The US Benchmark Western Texas Intermediate (WTI) fell to $64.47 today which was its lowest level since May 2010. This comes after the WTI contracts for January had already crashed 10% at market close on the New York Mercantile Exchange on Friday. Why has crude oil price oil been on a relentless slide over the past four months? Normally, declines such as this are associated with fears of recession. What are the reasons this time?

 

US shale oil revolution: The main reason is that there is an oversupply in the oil market thanks to shale oil revolution in the US. Most people had barely heard of shale oil until a few years ago. As recently as two years ago, shale oil was being dismissed by all market participants as a sideshow. Now, shale oil production from the US has taken its oil production back to the level seen in the 80s, causing a major oil glut in the markets.
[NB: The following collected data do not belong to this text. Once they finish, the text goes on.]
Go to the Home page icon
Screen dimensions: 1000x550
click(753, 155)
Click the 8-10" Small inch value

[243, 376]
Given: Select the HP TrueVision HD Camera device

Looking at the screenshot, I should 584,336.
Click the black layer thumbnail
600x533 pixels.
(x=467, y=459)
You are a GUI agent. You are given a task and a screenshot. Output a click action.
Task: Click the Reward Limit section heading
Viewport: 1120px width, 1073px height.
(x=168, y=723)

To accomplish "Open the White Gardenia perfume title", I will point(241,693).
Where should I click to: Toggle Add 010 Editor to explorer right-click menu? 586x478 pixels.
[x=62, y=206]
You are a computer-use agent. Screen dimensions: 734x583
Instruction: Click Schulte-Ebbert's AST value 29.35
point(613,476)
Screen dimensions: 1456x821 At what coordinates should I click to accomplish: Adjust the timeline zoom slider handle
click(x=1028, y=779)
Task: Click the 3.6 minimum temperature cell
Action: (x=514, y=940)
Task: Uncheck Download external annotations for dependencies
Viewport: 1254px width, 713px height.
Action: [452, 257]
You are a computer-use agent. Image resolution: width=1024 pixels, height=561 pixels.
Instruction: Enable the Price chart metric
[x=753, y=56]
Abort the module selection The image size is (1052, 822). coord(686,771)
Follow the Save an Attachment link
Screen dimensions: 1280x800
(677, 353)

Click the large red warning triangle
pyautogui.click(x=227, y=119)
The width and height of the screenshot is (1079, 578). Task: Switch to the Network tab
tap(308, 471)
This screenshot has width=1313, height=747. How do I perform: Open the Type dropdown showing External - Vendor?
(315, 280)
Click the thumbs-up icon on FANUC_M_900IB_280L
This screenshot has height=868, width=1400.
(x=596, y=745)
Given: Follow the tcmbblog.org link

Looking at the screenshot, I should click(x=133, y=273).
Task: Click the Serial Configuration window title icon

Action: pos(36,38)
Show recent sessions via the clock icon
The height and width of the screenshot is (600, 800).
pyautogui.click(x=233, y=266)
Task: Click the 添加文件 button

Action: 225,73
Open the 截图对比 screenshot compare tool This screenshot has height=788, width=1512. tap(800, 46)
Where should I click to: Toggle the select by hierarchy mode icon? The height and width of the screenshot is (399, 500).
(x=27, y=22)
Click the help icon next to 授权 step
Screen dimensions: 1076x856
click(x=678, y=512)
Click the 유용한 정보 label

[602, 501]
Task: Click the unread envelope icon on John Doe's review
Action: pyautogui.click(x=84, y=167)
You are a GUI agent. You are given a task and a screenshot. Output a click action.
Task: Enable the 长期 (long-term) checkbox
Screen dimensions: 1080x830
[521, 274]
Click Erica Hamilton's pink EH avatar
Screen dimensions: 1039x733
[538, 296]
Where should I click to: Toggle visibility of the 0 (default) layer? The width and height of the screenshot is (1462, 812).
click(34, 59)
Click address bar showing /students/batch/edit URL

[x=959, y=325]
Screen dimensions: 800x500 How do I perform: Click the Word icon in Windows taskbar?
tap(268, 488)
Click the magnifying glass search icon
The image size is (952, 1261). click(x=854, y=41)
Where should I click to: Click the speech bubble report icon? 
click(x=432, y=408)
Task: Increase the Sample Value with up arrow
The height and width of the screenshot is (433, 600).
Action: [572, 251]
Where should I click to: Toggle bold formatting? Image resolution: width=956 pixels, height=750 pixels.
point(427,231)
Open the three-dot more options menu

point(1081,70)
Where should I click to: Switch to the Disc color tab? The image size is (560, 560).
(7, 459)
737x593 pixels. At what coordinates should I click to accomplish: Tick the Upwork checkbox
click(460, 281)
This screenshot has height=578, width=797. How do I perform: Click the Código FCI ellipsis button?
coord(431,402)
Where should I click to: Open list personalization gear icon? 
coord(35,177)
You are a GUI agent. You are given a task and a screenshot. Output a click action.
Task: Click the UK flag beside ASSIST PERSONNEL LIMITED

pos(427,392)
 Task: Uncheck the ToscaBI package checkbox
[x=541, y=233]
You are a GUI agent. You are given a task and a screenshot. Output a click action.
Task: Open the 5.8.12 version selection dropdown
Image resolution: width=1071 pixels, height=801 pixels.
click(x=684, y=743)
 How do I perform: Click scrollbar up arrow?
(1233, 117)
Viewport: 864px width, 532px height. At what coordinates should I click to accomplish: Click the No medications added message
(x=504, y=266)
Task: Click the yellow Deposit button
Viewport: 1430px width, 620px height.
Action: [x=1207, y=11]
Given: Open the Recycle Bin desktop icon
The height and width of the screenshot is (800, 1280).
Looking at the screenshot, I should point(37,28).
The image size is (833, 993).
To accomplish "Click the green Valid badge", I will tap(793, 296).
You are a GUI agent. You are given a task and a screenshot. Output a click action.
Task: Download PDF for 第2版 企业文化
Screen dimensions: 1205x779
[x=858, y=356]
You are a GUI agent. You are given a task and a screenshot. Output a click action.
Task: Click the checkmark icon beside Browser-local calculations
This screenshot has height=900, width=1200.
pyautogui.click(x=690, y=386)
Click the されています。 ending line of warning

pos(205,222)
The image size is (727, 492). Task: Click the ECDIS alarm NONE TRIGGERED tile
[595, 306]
This, combined with the other two factors noted below, has caused a prolonged drop in world oil prices.

 

OPEC holds production: Conspiracy theorists say that OPEC, the cartel of oil-producing countries wants to break the back of US shale oil companies and actually wants prices to go down. This is why in the meeting held on 27 November, OPEC countries voted to continue oil production at current levels, which stands at 30 million barrels a day.

 

Disregarding worries from Venezuela, Iran and Iraq, the Saudis pushed for higher production to sustain market share, and bankrupt US shale oil companies, and OPEC subsequently voted for the Saudi position. Of course, OPEC countries depend on oil exports for their economic balance and may suffer serious financial setback by selling their oil for cheaper, in the hope that they would be able to bankrupt shale producers before they bankrupt themselves. At least three OPEC members were apprehensive of fighting a war of attrition against the shale oil producers. Expert opinion on whether shale will stay viable is divided considering that the technologies and economics of shale oil are still not widely understood.

 

Chinese consumption slump: While the drop in oil prices is largely because of increased production by the world's largest oil consumer, the US, there is a third major factor at play. Until a few years ago, OPEC could tweak production to manage oil prices according to demand. With the slowdown in China, the oil demand itself is slowing down.

 

Over the last few years, China was the new market for oil that grew but no new large market seems to be on the horizon that can consume the way China did. If there is a slowing growth in the overall market, coupled by increased production by the world's largest oil consumer itself, it is anybody's guess as to how long the price wars can go on.

 

Falling oil prices have however been good news for India. Share prices of Indian oil marketing companies shot up as higher oil consumption is expected as a result of lower prices. An improved economic scenario, lower oil import bill and input costs have already spurred the stock markets higher. The overall result of the oil price saga will play out over the long term and for now oil importers and consumers will remain a happy bunch.

 

The choice facing OPEC is that it could hold production and grow the number of overall oil consumers while taking a short term fiscal beating, with the hope to drive shale oil out of the game. Or OPEC to drop production and hold prices but with the guarantee of losing market share to shale oil and almost inevitably causing long term harm to its interests.

 

In choosing the former, OPEC seems to have dug in for the long fight.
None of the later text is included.